Task: The lines below that include the word "height" are to be reported.

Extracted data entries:
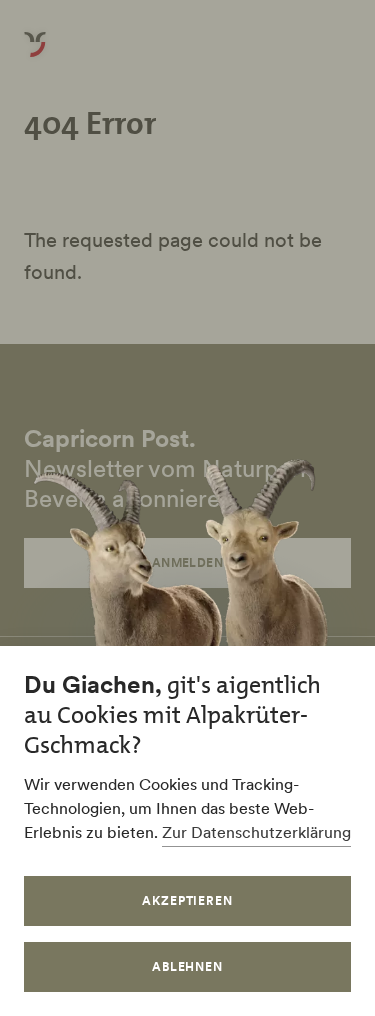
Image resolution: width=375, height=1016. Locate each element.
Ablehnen (188, 966)
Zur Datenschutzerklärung (256, 832)
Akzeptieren (188, 900)
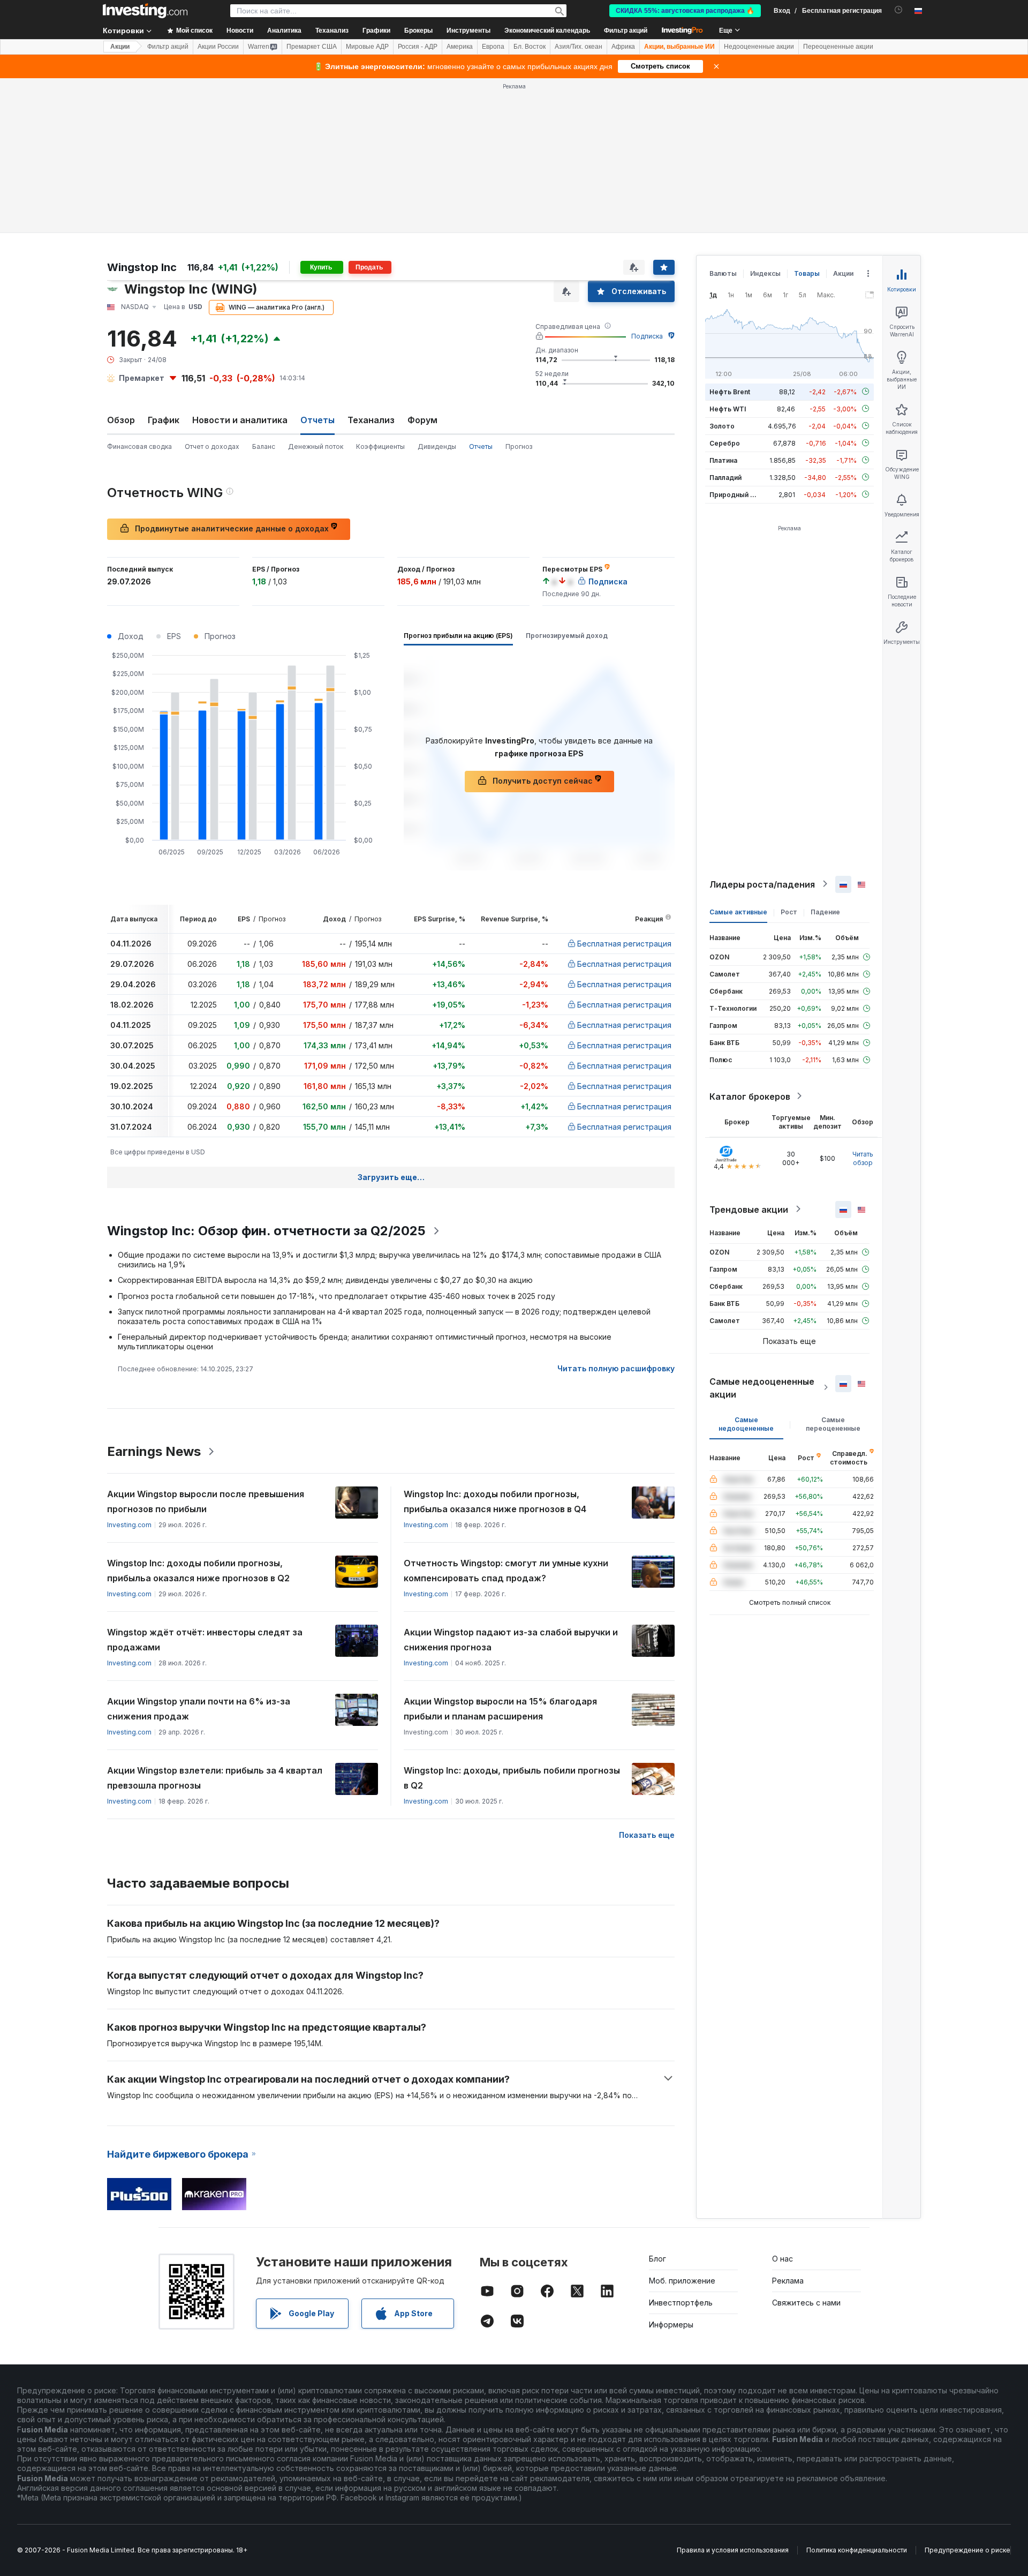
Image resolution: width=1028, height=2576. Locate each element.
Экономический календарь (547, 30)
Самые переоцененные (833, 1423)
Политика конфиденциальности (856, 2550)
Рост (789, 911)
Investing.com (129, 1525)
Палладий (725, 477)
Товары (807, 273)
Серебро (724, 443)
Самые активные (738, 911)
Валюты (723, 273)
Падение (825, 911)
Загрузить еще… (391, 1177)
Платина (723, 460)
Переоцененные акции (838, 46)
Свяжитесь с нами (806, 2302)
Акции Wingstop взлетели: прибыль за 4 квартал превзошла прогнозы (214, 1778)
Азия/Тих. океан (578, 46)
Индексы (765, 273)
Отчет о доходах (212, 446)
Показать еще (647, 1834)
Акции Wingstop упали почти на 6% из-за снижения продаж (198, 1709)
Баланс (263, 446)
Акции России (218, 46)
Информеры (671, 2324)
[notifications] (899, 10)
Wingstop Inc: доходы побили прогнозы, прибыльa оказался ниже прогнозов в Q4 (495, 1501)
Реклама (788, 2280)
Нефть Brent (729, 391)
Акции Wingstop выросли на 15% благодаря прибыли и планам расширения (500, 1709)
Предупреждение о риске (967, 2550)
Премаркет (141, 377)
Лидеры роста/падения (762, 883)
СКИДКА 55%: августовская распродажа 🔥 (685, 10)
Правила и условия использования (733, 2550)
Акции (120, 46)
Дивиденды (437, 446)
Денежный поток (315, 446)
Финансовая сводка (139, 446)
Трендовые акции (748, 1209)
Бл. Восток (529, 46)
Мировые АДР (367, 46)
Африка (623, 46)
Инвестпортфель (681, 2302)
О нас (782, 2258)
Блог (657, 2258)
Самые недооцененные (746, 1423)
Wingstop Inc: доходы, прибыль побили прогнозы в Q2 (512, 1778)
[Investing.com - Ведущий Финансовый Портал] (145, 10)
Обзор (121, 420)
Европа (493, 46)
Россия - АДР (417, 46)
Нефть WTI (727, 408)
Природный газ (734, 494)
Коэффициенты (380, 446)
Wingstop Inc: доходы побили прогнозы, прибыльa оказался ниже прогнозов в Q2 (198, 1570)
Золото (722, 426)
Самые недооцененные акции (761, 1387)
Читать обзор (862, 1158)
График (163, 420)
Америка (460, 46)
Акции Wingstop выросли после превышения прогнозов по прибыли (205, 1501)
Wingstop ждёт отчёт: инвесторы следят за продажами (205, 1640)
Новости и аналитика (240, 420)
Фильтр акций (625, 30)
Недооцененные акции (759, 46)
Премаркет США (311, 46)
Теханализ (371, 420)
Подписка (647, 336)
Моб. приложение (682, 2280)
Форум (422, 420)
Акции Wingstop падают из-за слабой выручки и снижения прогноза (511, 1640)
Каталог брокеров (749, 1096)
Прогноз (518, 446)
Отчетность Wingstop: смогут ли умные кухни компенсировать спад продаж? (506, 1570)
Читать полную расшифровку (616, 1368)
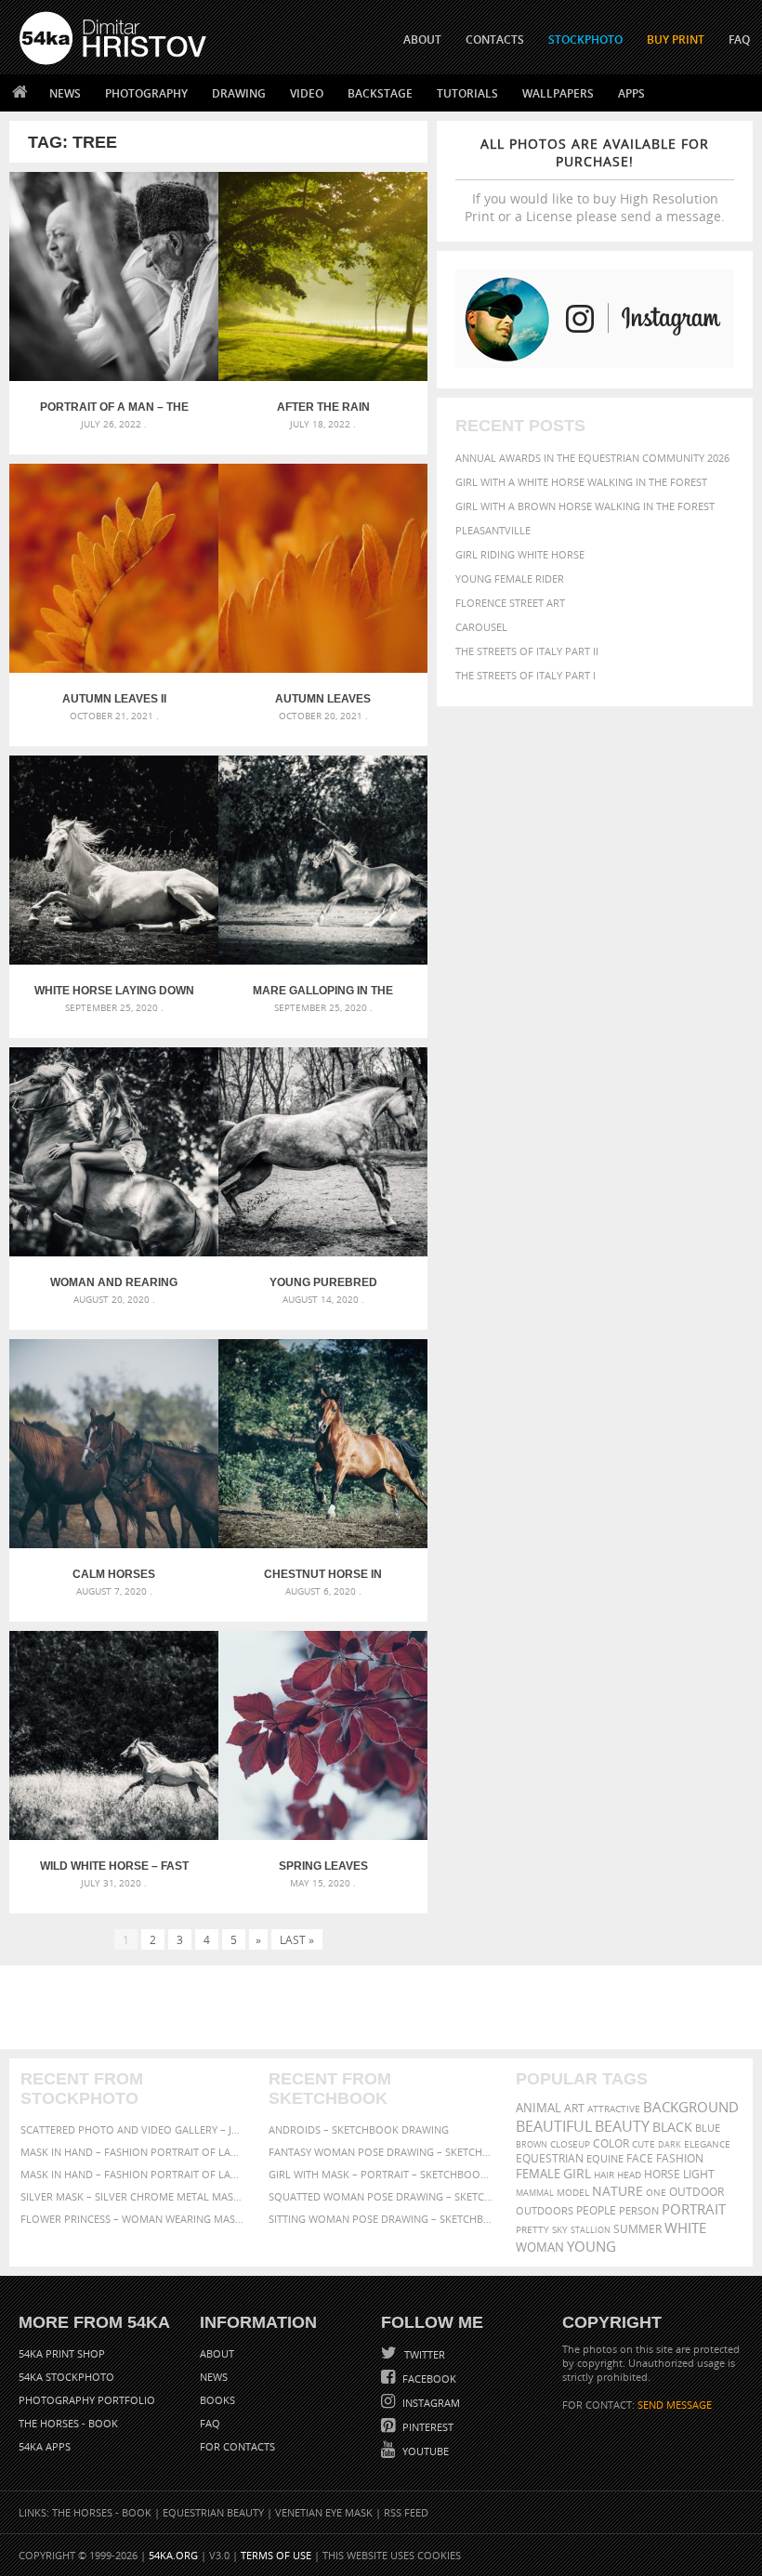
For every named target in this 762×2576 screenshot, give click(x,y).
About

Expected output:
Image resolution: width=375, height=1016. Locate each element.
Image resolution: width=1028, height=2576. Locate each element.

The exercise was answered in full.